### Aufgabe 1
Fasse den Absatz des Textauszugs, der mit „Die artenreichen Bergwiesen“ beginnt, in einem einzigen Satz zusammen und behalte dabei seine zentralen Fakten bei.
### Aufgabe 2
Gib den Abschnitt des Textauszugs von „Die Ergebnisse der“ bis einschließlich „von Bergwiesen steuert.“ erneut wieder und ersetze darin „Landnutzung“ durch „Bewirtschaftung“.

### Textauszug
Pflanzen und Bodenmikroorganismen: Bewirtschaftung von Bergwiesen beeinflusst Belastbarkeit gegenüber Klimaextremen
Die artenreichen Bergwiesen der Alpen sind einem kontinuierlichen Nutzungswandel und häufiger werdenden Klimaextremen ausgesetzt. Anhaltende Dürreperioden werden als größte Gefahr für die Wiesenökosysteme angesehen.
Um herauszufinden, wie eine veränderte Bewirtschaftung die Dürre-Reaktion von Bergwiesen beeinflusst, hat ein Forscherteam des Max-Planck-Instituts für Biogeochemie in Jena zusammen mit internationalen Kooperationspartnern Feldexperimente im Tiroler Stubaital durchgeführt.
Die Ergebnisse der kürzlich im Journal of Ecology veröffentlichten Studie zeigen, dass Landnutzung über verschiedene Wechselwirkungen zwischen Pflanzen und Bodenmikroorganismen die Widerstands- und Erholungsfähigkeit von Bergwiesen steuert.

### Bereitgestellte Angaben
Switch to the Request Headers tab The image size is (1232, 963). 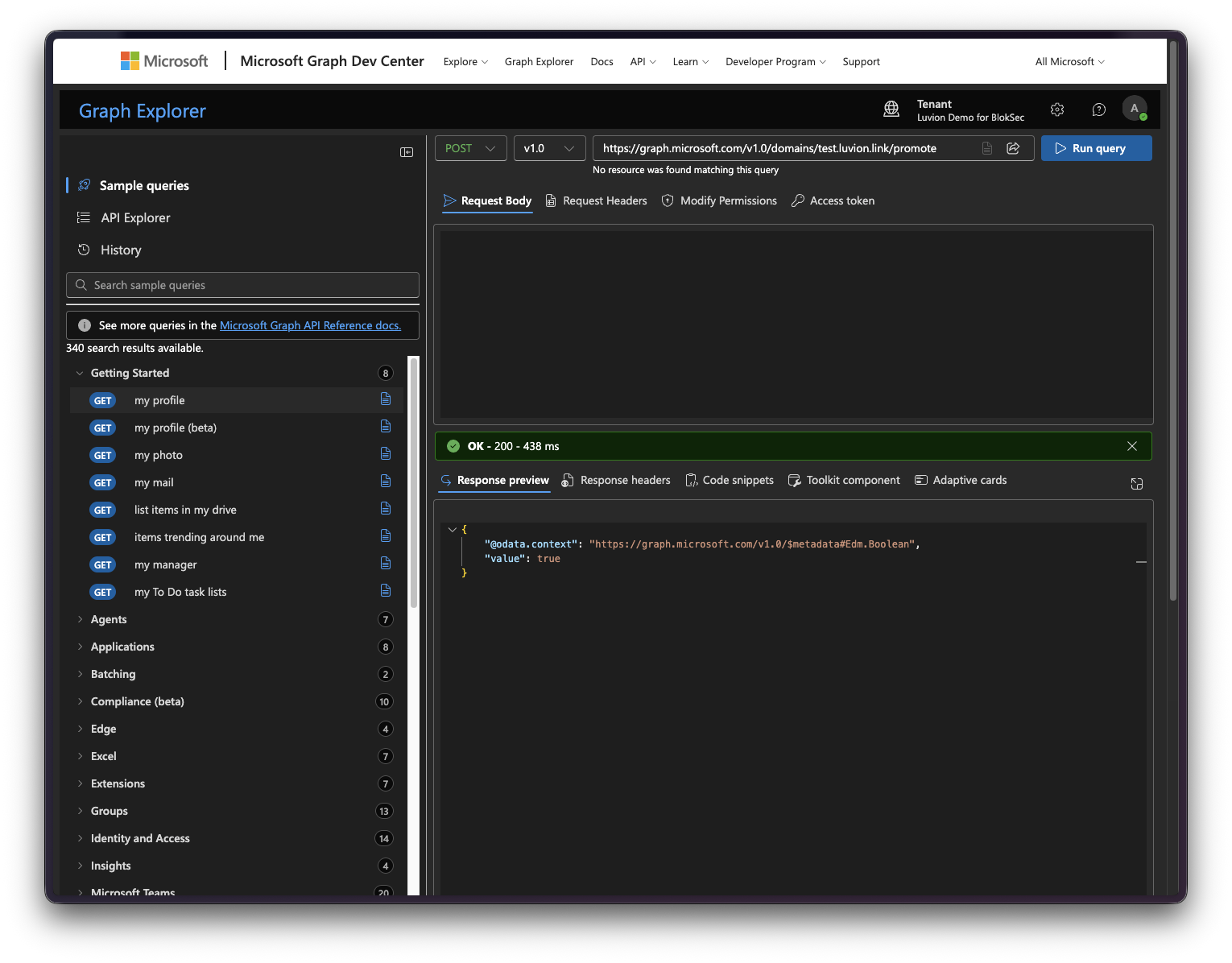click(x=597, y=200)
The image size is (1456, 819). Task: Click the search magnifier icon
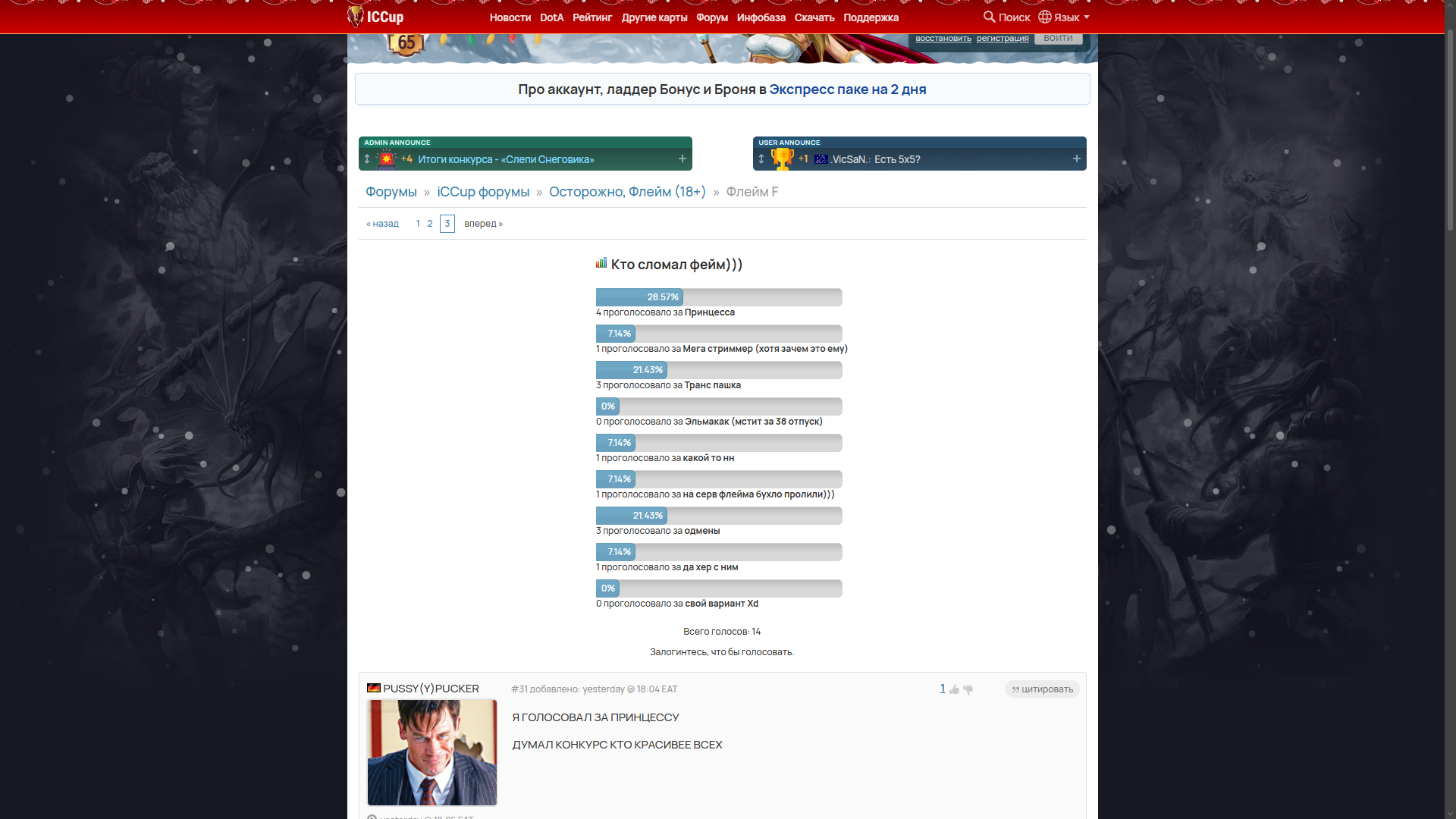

### Antwort 1
Die artenreichen Bergwiesen der Alpen sind durch fortlaufenden Nutzungswandel und zunehmende Klimaextreme bedroht, wobei anhaltende Dürreperioden als größte Gefahr gelten.

### Antwort 2
Die Ergebnisse der kürzlich im Journal of Ecology veröffentlichten Studie zeigen, dass Bewirtschaftung über verschiedene Wechselwirkungen zwischen Pflanzen und Bodenmikroorganismen die Widerstands- und Erholungsfähigkeit von Bergwiesen steuert.